When enable_endpoint_detection is enabled:

  • Soniox monitors pauses in speech to determine the end of an utterance.
  • As soon as speech ends:
    • All preceding tokens are marked as final.
    • A special <end> token is returned.
  • The <end> token:
    • Always appears once at the end of the segment.
    • Is always final.
    • Can be treated as a reliable signal to trigger downstream logic (e.g., calling an LLM or executing a command).

Enabling endpoint detection

Add the flag in your real-time request:

{
  "enable_endpoint_detection": true
}

Example

User says

What's the weather in San Francisco?

Soniox stream

Non-final tokens (still being processed)

First response arrives:

{"text": "What's",    "is_final": false}
{"text": "the",       "is_final": false}
{"text": "weather",   "is_final": false}

Second response arrives:

{"text": "What's",    "is_final": false}
{"text": "the",       "is_final": false}
{"text": "weather",   "is_final": false}
{"text": "in",        "is_final": false}
{"text": "San",       "is_final": false}
{"text": "Francisco", "is_final": false}
{"text": "?",         "is_final": false}

Final tokens (endpoint detected, tokens are finalized)

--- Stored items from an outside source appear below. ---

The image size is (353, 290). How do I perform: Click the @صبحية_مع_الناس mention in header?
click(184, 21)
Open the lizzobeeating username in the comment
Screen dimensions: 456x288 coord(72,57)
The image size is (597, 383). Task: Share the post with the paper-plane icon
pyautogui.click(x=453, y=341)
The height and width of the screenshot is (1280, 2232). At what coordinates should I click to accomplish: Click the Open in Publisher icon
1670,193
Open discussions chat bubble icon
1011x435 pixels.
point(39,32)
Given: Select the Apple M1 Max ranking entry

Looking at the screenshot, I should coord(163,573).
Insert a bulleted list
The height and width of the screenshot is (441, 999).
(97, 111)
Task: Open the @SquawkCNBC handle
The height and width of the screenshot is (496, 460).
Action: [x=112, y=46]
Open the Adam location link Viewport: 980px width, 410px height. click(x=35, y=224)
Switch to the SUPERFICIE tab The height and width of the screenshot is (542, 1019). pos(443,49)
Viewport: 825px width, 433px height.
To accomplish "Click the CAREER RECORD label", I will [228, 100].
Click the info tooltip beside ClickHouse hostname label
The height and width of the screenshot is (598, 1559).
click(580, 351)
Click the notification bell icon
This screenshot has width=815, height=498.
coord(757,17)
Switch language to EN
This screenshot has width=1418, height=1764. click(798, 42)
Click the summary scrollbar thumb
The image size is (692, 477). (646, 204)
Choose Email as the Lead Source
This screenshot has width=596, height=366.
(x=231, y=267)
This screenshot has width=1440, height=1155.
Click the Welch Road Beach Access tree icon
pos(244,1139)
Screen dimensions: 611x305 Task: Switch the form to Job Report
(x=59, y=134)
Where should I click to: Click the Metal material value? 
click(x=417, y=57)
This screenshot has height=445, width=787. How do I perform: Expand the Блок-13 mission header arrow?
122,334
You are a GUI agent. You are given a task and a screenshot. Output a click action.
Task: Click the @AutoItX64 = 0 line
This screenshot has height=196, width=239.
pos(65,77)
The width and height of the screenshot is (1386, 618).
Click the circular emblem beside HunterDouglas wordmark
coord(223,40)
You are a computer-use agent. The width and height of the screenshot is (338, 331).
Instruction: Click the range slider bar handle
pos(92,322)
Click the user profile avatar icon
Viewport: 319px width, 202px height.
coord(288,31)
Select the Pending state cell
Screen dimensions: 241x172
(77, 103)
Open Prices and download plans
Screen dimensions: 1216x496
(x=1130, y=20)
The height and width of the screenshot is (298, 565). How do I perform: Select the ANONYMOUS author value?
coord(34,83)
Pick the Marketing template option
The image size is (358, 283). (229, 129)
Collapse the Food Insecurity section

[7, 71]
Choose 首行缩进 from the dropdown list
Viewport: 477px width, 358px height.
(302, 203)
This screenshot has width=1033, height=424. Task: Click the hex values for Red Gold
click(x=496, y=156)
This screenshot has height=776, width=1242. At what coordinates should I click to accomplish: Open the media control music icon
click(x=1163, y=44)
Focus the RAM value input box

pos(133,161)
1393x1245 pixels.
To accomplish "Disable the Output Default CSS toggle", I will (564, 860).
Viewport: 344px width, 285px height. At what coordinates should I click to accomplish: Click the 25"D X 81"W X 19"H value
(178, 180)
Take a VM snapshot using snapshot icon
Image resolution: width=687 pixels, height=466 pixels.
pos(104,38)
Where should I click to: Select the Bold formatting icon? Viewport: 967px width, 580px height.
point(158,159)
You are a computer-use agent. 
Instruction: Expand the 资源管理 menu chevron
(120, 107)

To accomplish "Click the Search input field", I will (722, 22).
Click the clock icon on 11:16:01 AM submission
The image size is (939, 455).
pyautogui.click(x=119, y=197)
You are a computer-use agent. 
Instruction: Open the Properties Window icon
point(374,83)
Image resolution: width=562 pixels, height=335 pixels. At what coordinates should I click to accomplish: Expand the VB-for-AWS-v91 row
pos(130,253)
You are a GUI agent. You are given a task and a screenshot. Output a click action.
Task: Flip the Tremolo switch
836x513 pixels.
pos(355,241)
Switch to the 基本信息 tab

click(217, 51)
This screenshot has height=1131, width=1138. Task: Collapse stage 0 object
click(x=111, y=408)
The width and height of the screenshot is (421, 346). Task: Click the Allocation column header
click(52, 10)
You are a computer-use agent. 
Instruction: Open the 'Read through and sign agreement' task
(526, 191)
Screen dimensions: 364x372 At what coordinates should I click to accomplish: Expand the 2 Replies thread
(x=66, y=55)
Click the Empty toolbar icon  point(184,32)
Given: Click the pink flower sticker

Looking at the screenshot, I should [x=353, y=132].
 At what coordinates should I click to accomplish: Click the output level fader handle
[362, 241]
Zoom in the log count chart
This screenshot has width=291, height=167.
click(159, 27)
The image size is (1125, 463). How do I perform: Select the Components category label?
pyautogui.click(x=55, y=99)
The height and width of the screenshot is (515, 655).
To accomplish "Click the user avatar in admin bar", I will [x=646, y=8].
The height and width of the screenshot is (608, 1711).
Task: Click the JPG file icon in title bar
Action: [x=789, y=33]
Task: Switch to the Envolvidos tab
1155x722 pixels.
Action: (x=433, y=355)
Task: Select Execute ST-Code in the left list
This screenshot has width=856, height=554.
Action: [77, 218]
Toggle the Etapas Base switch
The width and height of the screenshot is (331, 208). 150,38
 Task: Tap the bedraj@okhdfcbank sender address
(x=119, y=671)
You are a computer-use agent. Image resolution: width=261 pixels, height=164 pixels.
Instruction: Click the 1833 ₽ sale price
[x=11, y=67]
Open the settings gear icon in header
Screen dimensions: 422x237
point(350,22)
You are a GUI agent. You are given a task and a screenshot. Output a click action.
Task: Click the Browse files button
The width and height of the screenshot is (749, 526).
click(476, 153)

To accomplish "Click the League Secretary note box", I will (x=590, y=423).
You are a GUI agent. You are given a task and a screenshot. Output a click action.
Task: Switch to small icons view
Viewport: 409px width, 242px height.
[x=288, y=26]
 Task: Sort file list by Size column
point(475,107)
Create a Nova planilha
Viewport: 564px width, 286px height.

{"text": "What's",    "is_final": true}
{"text": "the",       "is_final": true}
{"text": "weather",   "is_final": true}
{"text": "in",        "is_final": true}
{"text": "San",       "is_final": true}
{"text": "Francisco", "is_final": true}
{"text": "?",         "is_final": true}
{"text": "<end>",     "is_final": true}

Explanation

  1. Streaming phase: tokens are delivered in real-time as the user speaks. They are marked is_final: false, meaning the transcript is still being processed and may change.
  2. Endpoint detection: once the speaker stops, the model recognizes the end of the utterance.
  3. Finalization phase: previously non-final tokens are re-emitted with is_final: true, followed by the <end> token (also final).
  4. Usage tip: display non-final tokens immediately for live captions, but switch to final tokens once <end> arrives before triggering any downstream actions.